I'd broken down in front of enough mirrors to know that I was the only one who could save myself from myself. The problem I confronted these days was that I had to do it over and over again. Rise and repeat. It was exhausting and all-consuming.
This time, I actually descended the staircase and maintained an even voice as I announced that I'd be back from my run in time for dinner. Tonight would be the first of many meals in which my parents would pretend not to scrutinize every bite of food I put into my mouth.
Outside, the fresh scent of rain and pine weaved its way in my lungs as I inhaled. The steady rhythm of my shoes pounding against the wet asphalt combined with my measured breathing was satisfying - hypnotizing even.
My heartbeat pounded in my ears as I pushed myself farther and faster until my thoughts evaporated like the steam rising off of the pavement.
Finally, my mind went quiet.
The drizzle eventually became a steady downpour, but I didn't stop running until I reached Cape Blue. The old lighthouse was a hazy silhouette in the gray of the rain. I tiptoed along the road's rocky edge as I caught my breath. Without a guardrail, I could easily pretend I was walking on a tightrope. Tall pines and wispy seagrass descended the steep cliffside. Further along the road, an unmarked path led to a secluded cove. It wasn't a place you would find on the Friday Island travel guides.

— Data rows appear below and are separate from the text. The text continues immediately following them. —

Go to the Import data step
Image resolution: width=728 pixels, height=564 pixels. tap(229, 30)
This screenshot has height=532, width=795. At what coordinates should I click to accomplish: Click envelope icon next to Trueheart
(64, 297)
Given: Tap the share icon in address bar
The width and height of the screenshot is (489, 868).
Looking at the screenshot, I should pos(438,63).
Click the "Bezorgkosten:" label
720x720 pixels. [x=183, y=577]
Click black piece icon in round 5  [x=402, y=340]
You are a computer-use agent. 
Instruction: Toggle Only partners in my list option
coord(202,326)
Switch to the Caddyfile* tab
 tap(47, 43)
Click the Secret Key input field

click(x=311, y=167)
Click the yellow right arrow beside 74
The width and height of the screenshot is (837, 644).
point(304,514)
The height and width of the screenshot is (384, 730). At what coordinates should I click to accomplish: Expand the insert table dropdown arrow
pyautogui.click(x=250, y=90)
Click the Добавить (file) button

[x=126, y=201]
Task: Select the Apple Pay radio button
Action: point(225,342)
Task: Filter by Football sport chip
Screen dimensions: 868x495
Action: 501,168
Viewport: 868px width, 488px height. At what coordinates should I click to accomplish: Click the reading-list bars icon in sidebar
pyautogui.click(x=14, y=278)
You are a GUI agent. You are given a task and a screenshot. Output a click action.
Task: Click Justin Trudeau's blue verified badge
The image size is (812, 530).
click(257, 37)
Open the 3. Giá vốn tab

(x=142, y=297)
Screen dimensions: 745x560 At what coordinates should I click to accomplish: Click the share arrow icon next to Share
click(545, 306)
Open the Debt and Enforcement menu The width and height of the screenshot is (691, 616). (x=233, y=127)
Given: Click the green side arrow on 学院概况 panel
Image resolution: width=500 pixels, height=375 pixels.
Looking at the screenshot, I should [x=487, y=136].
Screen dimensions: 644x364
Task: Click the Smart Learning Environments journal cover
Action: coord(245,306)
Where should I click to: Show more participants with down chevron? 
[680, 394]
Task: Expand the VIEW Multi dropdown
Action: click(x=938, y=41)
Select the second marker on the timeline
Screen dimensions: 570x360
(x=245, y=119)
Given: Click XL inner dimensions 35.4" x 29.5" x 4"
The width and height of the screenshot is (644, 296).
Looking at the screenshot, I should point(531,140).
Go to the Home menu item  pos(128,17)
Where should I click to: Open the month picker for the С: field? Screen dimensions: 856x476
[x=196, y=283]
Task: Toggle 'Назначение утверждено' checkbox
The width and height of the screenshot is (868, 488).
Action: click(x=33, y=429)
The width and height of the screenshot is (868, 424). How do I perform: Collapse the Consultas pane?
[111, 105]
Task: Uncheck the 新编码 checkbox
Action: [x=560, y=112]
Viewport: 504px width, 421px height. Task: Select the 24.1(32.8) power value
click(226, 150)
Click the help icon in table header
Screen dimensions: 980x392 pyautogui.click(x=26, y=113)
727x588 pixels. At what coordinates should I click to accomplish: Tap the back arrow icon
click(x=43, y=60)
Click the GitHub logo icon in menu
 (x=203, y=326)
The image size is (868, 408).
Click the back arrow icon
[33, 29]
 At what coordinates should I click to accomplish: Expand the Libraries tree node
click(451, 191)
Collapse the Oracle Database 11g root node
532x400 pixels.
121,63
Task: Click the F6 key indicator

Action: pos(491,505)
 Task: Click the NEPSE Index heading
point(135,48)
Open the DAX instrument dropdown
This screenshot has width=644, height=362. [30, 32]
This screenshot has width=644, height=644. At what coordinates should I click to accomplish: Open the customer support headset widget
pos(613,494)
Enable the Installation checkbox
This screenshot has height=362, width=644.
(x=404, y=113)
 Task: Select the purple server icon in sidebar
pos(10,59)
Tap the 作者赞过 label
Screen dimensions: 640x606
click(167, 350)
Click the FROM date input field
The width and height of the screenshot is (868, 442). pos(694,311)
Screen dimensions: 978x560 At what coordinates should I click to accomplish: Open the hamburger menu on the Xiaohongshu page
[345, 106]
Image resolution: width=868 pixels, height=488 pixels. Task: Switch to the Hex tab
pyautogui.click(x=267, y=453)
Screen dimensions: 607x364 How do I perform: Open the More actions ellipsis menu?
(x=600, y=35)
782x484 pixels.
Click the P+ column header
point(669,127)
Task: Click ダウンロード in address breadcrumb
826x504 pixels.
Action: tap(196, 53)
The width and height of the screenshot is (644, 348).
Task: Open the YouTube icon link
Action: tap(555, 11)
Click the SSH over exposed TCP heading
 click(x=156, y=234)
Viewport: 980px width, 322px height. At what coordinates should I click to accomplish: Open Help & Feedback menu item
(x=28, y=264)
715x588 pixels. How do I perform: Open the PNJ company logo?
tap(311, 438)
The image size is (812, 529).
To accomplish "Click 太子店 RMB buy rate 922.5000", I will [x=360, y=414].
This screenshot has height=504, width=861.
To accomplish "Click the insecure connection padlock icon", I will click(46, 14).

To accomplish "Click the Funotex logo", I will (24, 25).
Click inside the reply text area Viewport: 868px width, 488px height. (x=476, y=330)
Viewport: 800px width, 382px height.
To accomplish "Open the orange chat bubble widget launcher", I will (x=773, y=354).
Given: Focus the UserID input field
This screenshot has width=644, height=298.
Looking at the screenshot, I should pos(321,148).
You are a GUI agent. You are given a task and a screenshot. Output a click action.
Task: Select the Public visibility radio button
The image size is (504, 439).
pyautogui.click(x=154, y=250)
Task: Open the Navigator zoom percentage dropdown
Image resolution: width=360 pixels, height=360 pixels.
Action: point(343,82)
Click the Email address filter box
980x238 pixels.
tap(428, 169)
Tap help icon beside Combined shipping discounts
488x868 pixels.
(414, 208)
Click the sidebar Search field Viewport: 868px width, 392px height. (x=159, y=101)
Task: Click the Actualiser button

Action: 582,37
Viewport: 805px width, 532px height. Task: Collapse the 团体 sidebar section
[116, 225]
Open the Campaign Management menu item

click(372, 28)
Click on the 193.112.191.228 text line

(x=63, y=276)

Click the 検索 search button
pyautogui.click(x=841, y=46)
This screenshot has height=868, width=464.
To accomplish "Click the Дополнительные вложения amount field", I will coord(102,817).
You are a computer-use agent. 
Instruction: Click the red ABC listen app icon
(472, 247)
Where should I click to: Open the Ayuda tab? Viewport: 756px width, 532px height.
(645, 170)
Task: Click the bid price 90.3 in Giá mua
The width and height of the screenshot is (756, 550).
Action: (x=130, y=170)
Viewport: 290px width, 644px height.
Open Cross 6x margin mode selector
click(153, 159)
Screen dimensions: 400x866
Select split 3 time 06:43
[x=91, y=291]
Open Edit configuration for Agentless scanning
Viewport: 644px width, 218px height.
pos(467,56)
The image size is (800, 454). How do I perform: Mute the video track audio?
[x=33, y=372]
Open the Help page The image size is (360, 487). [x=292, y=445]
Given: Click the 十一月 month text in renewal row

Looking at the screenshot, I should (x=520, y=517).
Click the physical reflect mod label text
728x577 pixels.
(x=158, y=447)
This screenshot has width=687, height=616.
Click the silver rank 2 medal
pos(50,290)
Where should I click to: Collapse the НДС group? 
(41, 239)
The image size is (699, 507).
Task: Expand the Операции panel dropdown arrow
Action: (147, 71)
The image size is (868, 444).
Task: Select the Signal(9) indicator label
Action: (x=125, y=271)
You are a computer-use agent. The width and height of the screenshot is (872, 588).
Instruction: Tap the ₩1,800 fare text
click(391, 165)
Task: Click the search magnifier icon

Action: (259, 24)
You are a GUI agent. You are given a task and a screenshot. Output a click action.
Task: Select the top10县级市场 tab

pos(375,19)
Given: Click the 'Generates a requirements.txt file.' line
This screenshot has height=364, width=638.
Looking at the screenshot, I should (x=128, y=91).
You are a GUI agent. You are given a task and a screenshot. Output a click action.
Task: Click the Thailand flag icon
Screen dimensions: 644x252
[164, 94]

Despite being part of a state park, the cove at Cape Blue was a popular location for teenagers to host get-togethers. The Friday Island Police Department rarely patrolled Cape Blue, making it prime real estate for underage drinking. I'd spent countless summer nights seated around a bonfire, wrapped in a colorful beach blanket beside my friends.
During our senior year of high school, we had an unspoken claim on Cape Blue's cove. It was the same every year; the elite group of friends within the graduating class inherited the cove, and had full reign over it. There were obviously people at our high school who detested this tradition, but there was no undermining it. Besides, social hierarchies were a natural phenomenon. It was the way of the world.
Blinking away the rain, I turned away from the cliffside and kept on running.